= TASK DETAILS =
The answer must be every line of the records below that contains the word "target".

= TASK MATERIAL =
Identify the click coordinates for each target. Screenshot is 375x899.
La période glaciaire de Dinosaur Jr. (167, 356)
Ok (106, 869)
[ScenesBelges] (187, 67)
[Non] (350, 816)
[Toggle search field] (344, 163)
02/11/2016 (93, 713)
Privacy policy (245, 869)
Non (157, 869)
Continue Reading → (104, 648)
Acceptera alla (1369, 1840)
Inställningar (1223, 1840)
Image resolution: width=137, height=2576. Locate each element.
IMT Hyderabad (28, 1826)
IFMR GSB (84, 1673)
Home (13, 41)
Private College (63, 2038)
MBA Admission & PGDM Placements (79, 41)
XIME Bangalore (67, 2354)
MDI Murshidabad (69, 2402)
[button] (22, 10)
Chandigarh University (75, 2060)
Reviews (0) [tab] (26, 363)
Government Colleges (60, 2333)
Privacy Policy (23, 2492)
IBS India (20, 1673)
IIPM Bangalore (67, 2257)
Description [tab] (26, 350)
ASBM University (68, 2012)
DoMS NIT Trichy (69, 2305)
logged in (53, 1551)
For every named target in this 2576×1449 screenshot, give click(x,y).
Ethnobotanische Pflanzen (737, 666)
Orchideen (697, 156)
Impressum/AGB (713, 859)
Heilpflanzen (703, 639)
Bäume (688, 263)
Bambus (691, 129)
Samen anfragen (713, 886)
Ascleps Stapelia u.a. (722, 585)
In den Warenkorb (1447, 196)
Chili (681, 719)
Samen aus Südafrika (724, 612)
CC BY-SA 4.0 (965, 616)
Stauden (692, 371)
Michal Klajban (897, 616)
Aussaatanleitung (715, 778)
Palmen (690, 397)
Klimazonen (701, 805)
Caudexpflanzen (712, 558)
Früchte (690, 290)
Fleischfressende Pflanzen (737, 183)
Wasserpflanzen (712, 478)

= TASK RESULT =
Identify the click coordinates for each target. Screenshot is 375x899.
For every named target in this 2576×1449 screenshot, give click(x,y).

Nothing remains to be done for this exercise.